17. Sections 9.3(c), (d), (e), (f) and (g) are hereby added to the Partnership Agreement to read as follows:

 

“(c) The indemnification provided by this Article IX and Section 10.6 shall be in addition to any other rights to which an Indemnitee may be entitled under any agreement, pursuant to any vote of the Partners, as a matter of law or otherwise, and shall continue as to an Indemnitee who has ceased to serve in such capacity and shall inure to the benefit of the heirs, successors, assigns and administrators of the Indemnitee.”

 

(d) Except as provided in Section 9.3(g), an Indemnitee shall not be denied indemnification in whole or in part under this Article IX or Section 10.6 because the Indemnitee had an interest in the transaction with respect to which the indemnification applies if the transaction was otherwise permitted by the terms of this Agreement. No amendment, modification or repeal of this Article IX or Section 10.6 or any provision hereof shall in any manner terminate, reduce or impair the right of any past, present or future Indemnitee to be indemnified by the Partnership, nor the obligations of the Partnership to indemnify any such Indemnitee under and in accordance with the provisions of this Article IX or Section 10.6 as in effect immediately prior to such amendment, modification or repeal with respect to claims arising from or relating to matters occurring, in whole or in part, prior to such amendment, modification or repeal, regardless of when such claims may arise or be asserted.

DATA LINES –
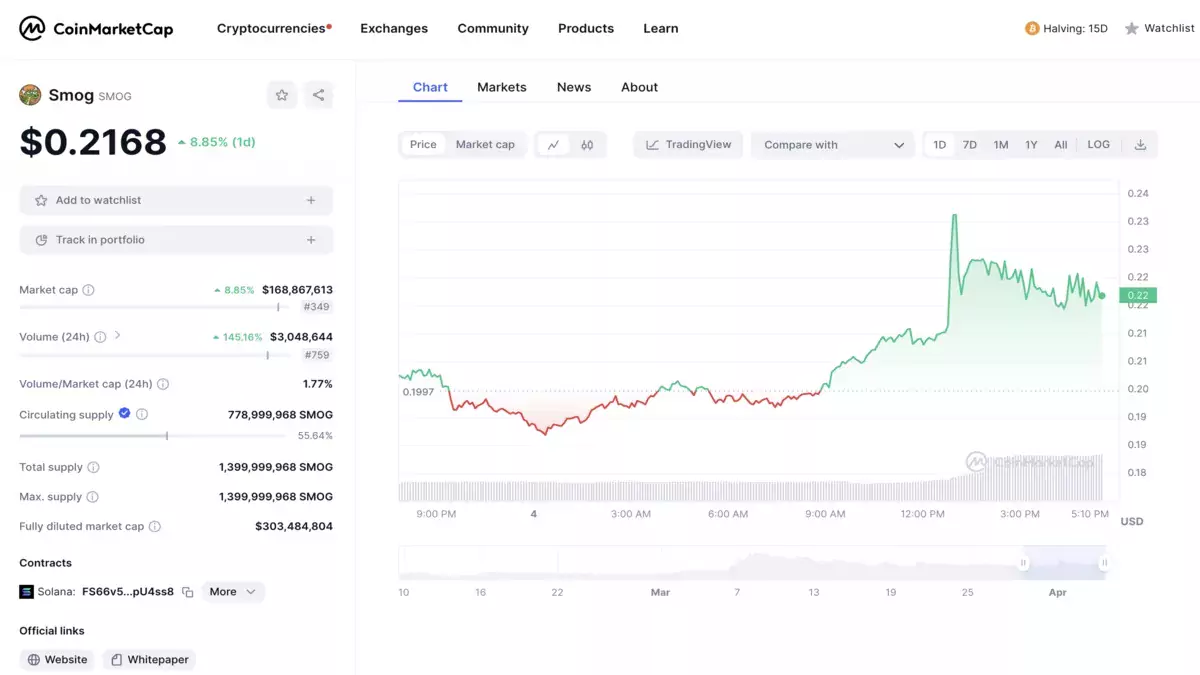Image resolution: width=1200 pixels, height=675 pixels.
Task: Expand the Volume (24h) chevron
Action: (117, 336)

WRITTEN INSTRUCTION –
Resume the indemnification amendment to the Partnership Agreement above, picking up right after its last sentence.

EXERCISE OUTPUT –
(e) The provisions of this Article IX and Section 10.6 are for the benefit of the Indemnitees, their heirs, successors, assigns and administrators and shall not be deemed to create any rights for the benefit of any other Persons.

 

(f) Any indemnification pursuant to this Article IX or Section 10.6 shall be made only out of the assets of the Partnership, it being agreed that the General Partner shall not be personally liable for such indemnification and shall have no obligation to contribute or loan any monies or property to the Partnership to enable it to effectuate such indemnification.

 

(g) Notwithstanding anything contained in this Article IX or Section 10.6 to the contrary, none of the Partnership, its receiver or its trustee shall have any obligation to indemnify any Indemnitee or its shareholders, managers, members and Affiliates for any amounts that any Indemnitee shall have paid or have an obligation to pay to the Partnership pursuant to any Project Document (as defined in the Omnibus Agreement).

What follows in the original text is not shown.